En esta situación, las posibilidades de ofrecer un discurso, si quiera formal, sobre lo que esas obras de repertorio y bel cantistas puedan tener que decir sobre el mundo que nos rodea, o mejor, sobre lo que nos pasa (que diría Lorca) queda muy limitado. Todo lo más que se puede hacer es desempolvarlas. Arreglarlas de aquí y de allá para actualizarlas en superficie. Colocarles joyas preciosas, como puede ser un divo como Javier Camarena. Deslumbrar al público, algo que nada tiene que ver con alumbrar. Nótese la diferencia. Dar el espectáculo. Y mantener el marchamo de alta cultura, más que nada por la dificultad que hay para poderla reproducir con la calidad y complejidad que se hace en este teatro y en otros. Y no son muchos los que pueden hacerlo.

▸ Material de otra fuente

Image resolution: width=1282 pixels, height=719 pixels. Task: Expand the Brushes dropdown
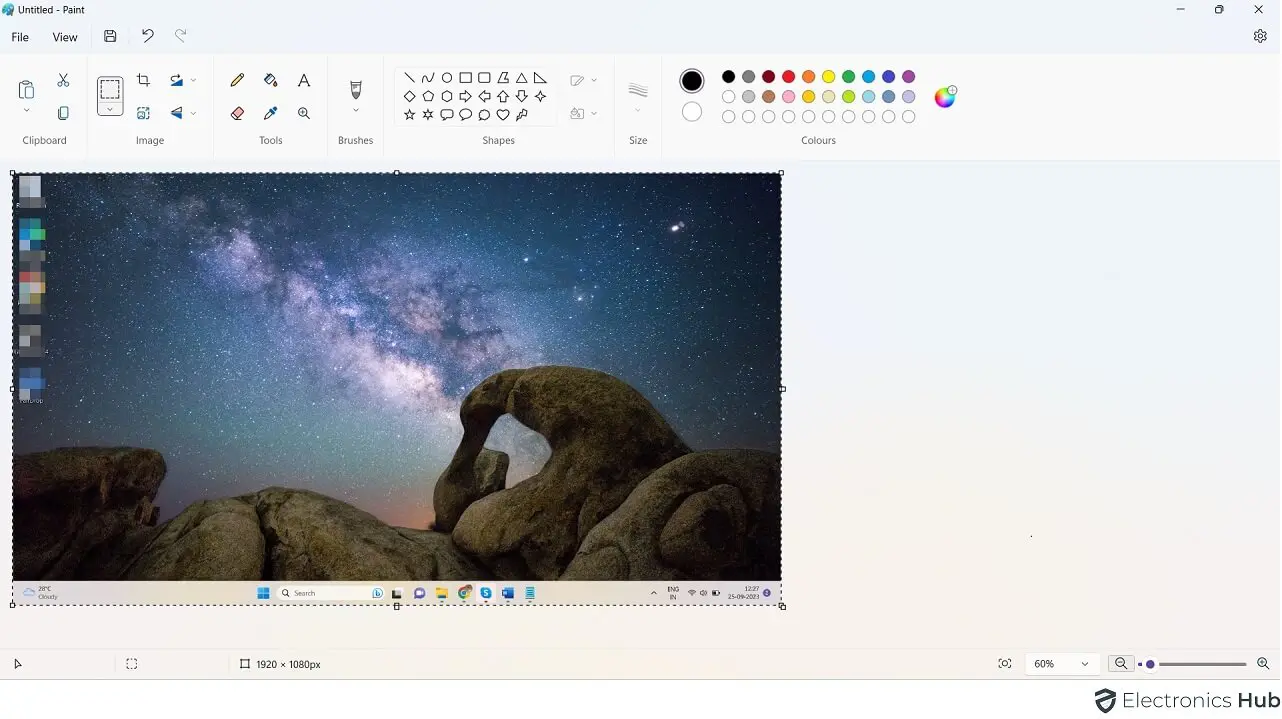click(355, 111)
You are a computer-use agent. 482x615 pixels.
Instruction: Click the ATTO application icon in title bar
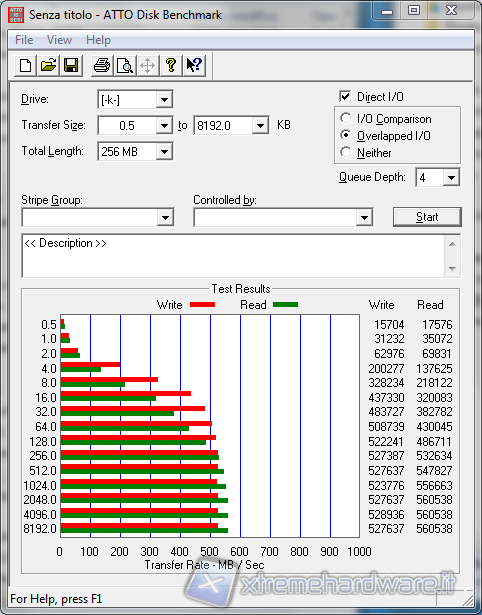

Parece que ante la dificultad de crear óperas contemporáneas con la fecundidad que se hacía en el pasado y de encontrar cantantes que enamoren a los aficionados cantándoles la música clásica compuesta hoy en día, los teatros se han volcado con este tipo de políticas. Políticas que suponen una excusa cultural para, en definitiva, ponerse guapo o guapa, salir una noche a divertirse con bonitas y bien cantadas canciones románticas. Para entretenerse.
En definitiva, y de hacer caso a Peter Brook, el Premio de las Artes Princesa de Asturias 2019, que de teatro y ópera sabe un rato, el teatro lo creó Dios para eso. Para entretener al personal en los aburridos días de descanso. Así que, un divo o una diva son un entretenimiento divino sin ninguna preocupación por revisar o reinterpretar las formas a tenor de lo que nos pasa. Su objetivo es reproducirlas tal cual se cree que debe hacerse. Formas y maneras en cierta medida inventadas, pues de aquellas épocas no hay grabaciones que nos permitan saber si los divos y las divas de nuestros días lo cantan como se crearon.
Mientras, la ópera contemporánea sigue a un lado debido a la desafección del gran público con ella (aunque hay quien dice que es al contrario, que es la música contemporánea la desafecta con el gran público). Lo que dificulta que se programe con la regularidad con la que en su momento se programaban las óperas bel cantistas que ahora son de repertorio. Esto impediría el desarrollo de equipos artísticos específicos, incluidos cantantes con la calidad de Camarena y de su carácter para ser celebrity.
Todo ello hace difícil crear grandes públicos que premiasen su presente (como ocurría en el pasado), frente a un público que premia su pasado operístico, en tanto que es pasado y que ni huele ni mancha. Instalados en esa melancolía meten al divo en un teatro de ópera para escuchar en vivo ese soñado glorioso pasado de vez en cuando.